10. The electronics module of claim 9 wherein one or more of the plurality of shunt surface acoustic wave resonators include gap hammer structures.

11. The electronics module of claim 10 wherein each of the plurality of shunt surface acoustic wave resonators include gap hammer structures.

12. The electronics module of claim 9 wherein one of the plurality of series arm surface acoustic wave resonators has a resonance frequency lower than another of the plurality of series arm surface acoustic wave resonators, the one of the plurality of series arm surface acoustic wave resonators including the gap hammer structure, the another of the plurality of series arm surface acoustic wave resonators lacking the gap hammer structure.

13. The electronics module filter of claim 9 wherein the plurality of series arm surface acoustic wave resonators have a respective plurality of resonance frequencies, at least one of the plurality of series arm surface acoustic wave resonators having a lower resonance frequency than at least one other of the plurality of series arm surface acoustic wave resonators including the gap hammer structure.

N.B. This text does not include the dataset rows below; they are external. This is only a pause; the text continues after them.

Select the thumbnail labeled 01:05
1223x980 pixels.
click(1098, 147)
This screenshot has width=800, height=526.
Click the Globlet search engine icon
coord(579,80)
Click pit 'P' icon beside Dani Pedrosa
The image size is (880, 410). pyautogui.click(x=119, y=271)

14. The electronics module of claim 13 wherein a series arm surface acoustic wave resonator having a lowest resonance frequency among the plurality of series arm surface acoustic wave resonators includes the gap hammer structure.

15. The electronics module of claim 13 wherein a series arm surface acoustic wave resonator having a highest resonance frequency among the plurality of series arm surface acoustic wave resonators lacks the gap hammer structure.

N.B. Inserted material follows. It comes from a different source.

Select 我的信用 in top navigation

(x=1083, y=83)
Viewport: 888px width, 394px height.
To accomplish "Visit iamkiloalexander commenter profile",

16. The electronics module of claim 13 wherein a plurality of series arm surface acoustic wave resonators having lower resonance frequencies than a series arm surface acoustic wave resonators having a highest resonance frequency among the plurality of series arm surface acoustic wave resonators include the gap hammer structure.

17. A method of forming a radio frequency ladder filter, the method comprising:

forming a plurality of surface acoustic waver resonators, one or more of the surface acoustic wave resonators including a gap hammer structure, one or more other of the surface acoustic wave resonators lacking a gap hammer structure;

electrically connecting a first subset of the plurality of surface acoustic wave resonators in series between an input and an output of the filter, at least one of the first subset of the plurality of surface acoustic wave resonators lacking the gap hammer structure; and

electrically connecting a second subset of the plurality of surface acoustic wave resonators between nodes between adjacent one of the first subset of the plurality of series arm surface acoustic wave resonators and ground.

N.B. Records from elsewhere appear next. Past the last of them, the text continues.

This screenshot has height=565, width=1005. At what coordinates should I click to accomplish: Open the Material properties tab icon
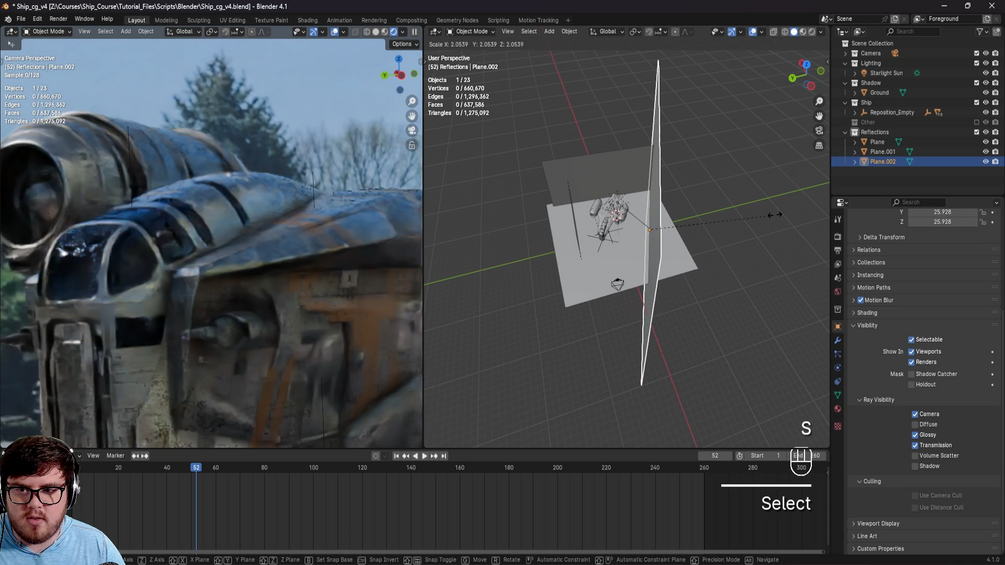(838, 409)
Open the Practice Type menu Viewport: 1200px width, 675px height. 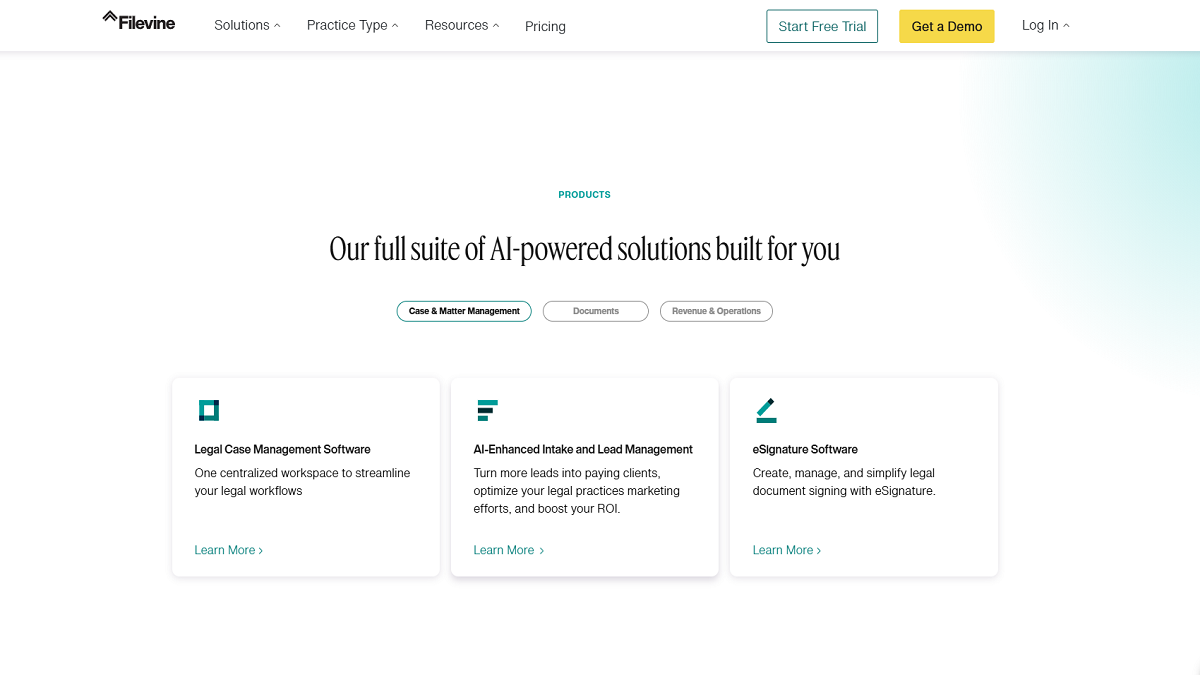click(352, 25)
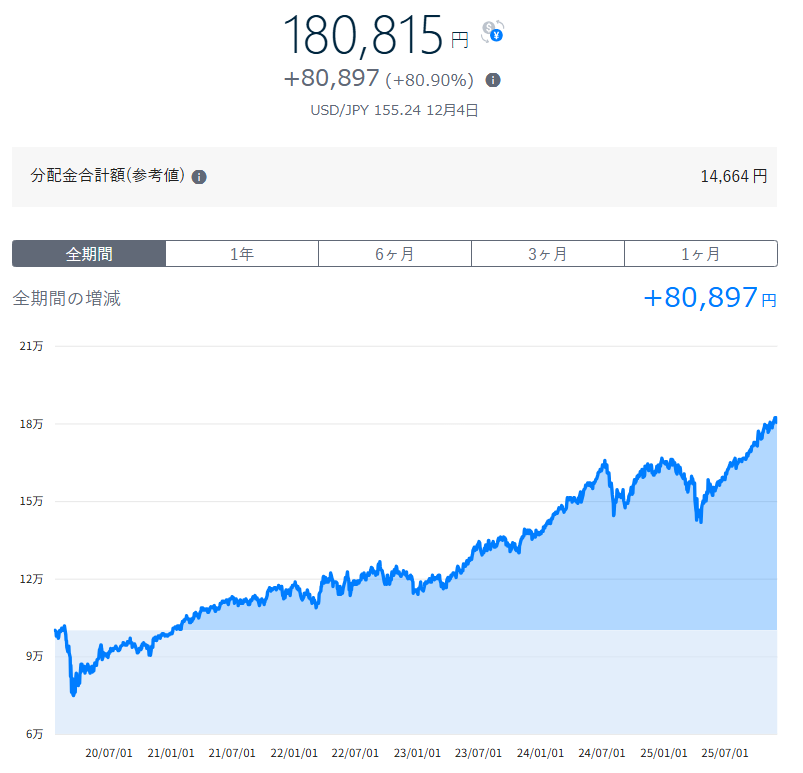Click the 分配金合計額(参考値) label

[107, 176]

18. The method of claim 17 wherein at least one of the second subset of the plurality of surface acoustic wave resonators includes a gap hammer structure.

19. The method of claim 17 wherein at least one of the first subset of the plurality of surface acoustic wave resonators having a resonance frequency lowest among the first subset of the plurality of surface acoustic wave resonators includes a gap hammer structure.

20. The method of claim 17 wherein at least one of the first subset of the plurality of surface acoustic wave resonators having a resonance frequency highest among the first subset of the plurality of surface acoustic wave resonators lacks a gap hammer structure.